*DESCRIPTION OF THE TASK*
Every record here needs to be written out again exactly.

*Stored data entries*
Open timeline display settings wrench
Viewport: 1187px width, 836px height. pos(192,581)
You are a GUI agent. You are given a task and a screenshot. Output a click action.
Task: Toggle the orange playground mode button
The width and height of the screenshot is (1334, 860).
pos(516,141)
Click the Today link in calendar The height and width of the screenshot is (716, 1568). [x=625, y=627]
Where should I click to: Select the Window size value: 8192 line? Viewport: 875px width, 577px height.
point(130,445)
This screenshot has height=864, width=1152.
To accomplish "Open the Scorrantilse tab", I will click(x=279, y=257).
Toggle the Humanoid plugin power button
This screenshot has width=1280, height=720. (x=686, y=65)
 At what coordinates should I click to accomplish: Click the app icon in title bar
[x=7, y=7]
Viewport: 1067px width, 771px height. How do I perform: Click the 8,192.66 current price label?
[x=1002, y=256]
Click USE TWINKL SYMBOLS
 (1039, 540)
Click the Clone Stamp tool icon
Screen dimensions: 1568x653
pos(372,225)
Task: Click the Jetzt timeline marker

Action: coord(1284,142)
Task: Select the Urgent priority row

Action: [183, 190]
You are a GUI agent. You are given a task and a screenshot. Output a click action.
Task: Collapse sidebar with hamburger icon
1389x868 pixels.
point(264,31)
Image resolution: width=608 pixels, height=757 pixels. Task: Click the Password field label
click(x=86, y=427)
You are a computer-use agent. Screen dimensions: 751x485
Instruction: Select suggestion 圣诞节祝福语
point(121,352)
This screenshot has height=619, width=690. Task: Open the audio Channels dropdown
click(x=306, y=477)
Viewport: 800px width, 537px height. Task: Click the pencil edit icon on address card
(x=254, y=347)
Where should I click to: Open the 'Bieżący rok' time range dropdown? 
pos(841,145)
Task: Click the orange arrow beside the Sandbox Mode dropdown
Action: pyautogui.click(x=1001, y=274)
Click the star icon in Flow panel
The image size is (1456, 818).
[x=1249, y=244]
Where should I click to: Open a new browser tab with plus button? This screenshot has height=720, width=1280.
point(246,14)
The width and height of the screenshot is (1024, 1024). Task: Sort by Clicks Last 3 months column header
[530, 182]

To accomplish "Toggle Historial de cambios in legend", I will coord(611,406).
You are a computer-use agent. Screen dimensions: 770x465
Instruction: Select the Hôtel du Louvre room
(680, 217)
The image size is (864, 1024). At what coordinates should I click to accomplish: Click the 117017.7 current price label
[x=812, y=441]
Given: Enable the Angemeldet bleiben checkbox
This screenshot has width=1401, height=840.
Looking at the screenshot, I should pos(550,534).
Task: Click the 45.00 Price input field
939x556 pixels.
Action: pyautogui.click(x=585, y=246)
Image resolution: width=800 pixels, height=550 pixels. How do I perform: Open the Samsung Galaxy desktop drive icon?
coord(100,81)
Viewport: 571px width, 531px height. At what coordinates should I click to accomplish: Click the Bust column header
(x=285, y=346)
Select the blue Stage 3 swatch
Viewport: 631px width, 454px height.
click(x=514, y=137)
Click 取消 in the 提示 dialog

*SOLUTION*
Open timeline display settings wrench
Viewport: 1187px width, 836px height. pos(192,581)
You are a GUI agent. You are given a task and a screenshot. Output a click action.
Task: Toggle the orange playground mode button
The width and height of the screenshot is (1334, 860).
pos(516,141)
Click the Today link in calendar The height and width of the screenshot is (716, 1568). [x=625, y=627]
Where should I click to: Select the Window size value: 8192 line? Viewport: 875px width, 577px height.
point(130,445)
This screenshot has height=864, width=1152.
To accomplish "Open the Scorrantilse tab", I will click(x=279, y=257).
Toggle the Humanoid plugin power button
This screenshot has width=1280, height=720. (x=686, y=65)
 At what coordinates should I click to accomplish: Click the app icon in title bar
[x=7, y=7]
Viewport: 1067px width, 771px height. How do I perform: Click the 8,192.66 current price label?
[x=1002, y=256]
Click USE TWINKL SYMBOLS
 (1039, 540)
Click the Clone Stamp tool icon
Screen dimensions: 1568x653
pos(372,225)
Task: Click the Jetzt timeline marker

Action: coord(1284,142)
Task: Select the Urgent priority row

Action: [183, 190]
You are a GUI agent. You are given a task and a screenshot. Output a click action.
Task: Collapse sidebar with hamburger icon
1389x868 pixels.
point(264,31)
Image resolution: width=608 pixels, height=757 pixels. Task: Click the Password field label
click(x=86, y=427)
You are a computer-use agent. Screen dimensions: 751x485
Instruction: Select suggestion 圣诞节祝福语
point(121,352)
This screenshot has height=619, width=690. Task: Open the audio Channels dropdown
click(x=306, y=477)
Viewport: 800px width, 537px height. Task: Click the pencil edit icon on address card
(x=254, y=347)
Where should I click to: Open the 'Bieżący rok' time range dropdown? 
pos(841,145)
Task: Click the orange arrow beside the Sandbox Mode dropdown
Action: pyautogui.click(x=1001, y=274)
Click the star icon in Flow panel
The image size is (1456, 818).
[x=1249, y=244]
Where should I click to: Open a new browser tab with plus button? This screenshot has height=720, width=1280.
point(246,14)
The width and height of the screenshot is (1024, 1024). Task: Sort by Clicks Last 3 months column header
[530, 182]

To accomplish "Toggle Historial de cambios in legend", I will coord(611,406).
You are a computer-use agent. Screen dimensions: 770x465
Instruction: Select the Hôtel du Louvre room
(680, 217)
The image size is (864, 1024). At what coordinates should I click to accomplish: Click the 117017.7 current price label
[x=812, y=441]
Given: Enable the Angemeldet bleiben checkbox
This screenshot has width=1401, height=840.
Looking at the screenshot, I should pos(550,534).
Task: Click the 45.00 Price input field
939x556 pixels.
Action: pyautogui.click(x=585, y=246)
Image resolution: width=800 pixels, height=550 pixels. How do I perform: Open the Samsung Galaxy desktop drive icon?
coord(100,81)
Viewport: 571px width, 531px height. At what coordinates should I click to accomplish: Click the Bust column header
(x=285, y=346)
Select the blue Stage 3 swatch
Viewport: 631px width, 454px height.
click(x=514, y=137)
Click 取消 in the 提示 dialog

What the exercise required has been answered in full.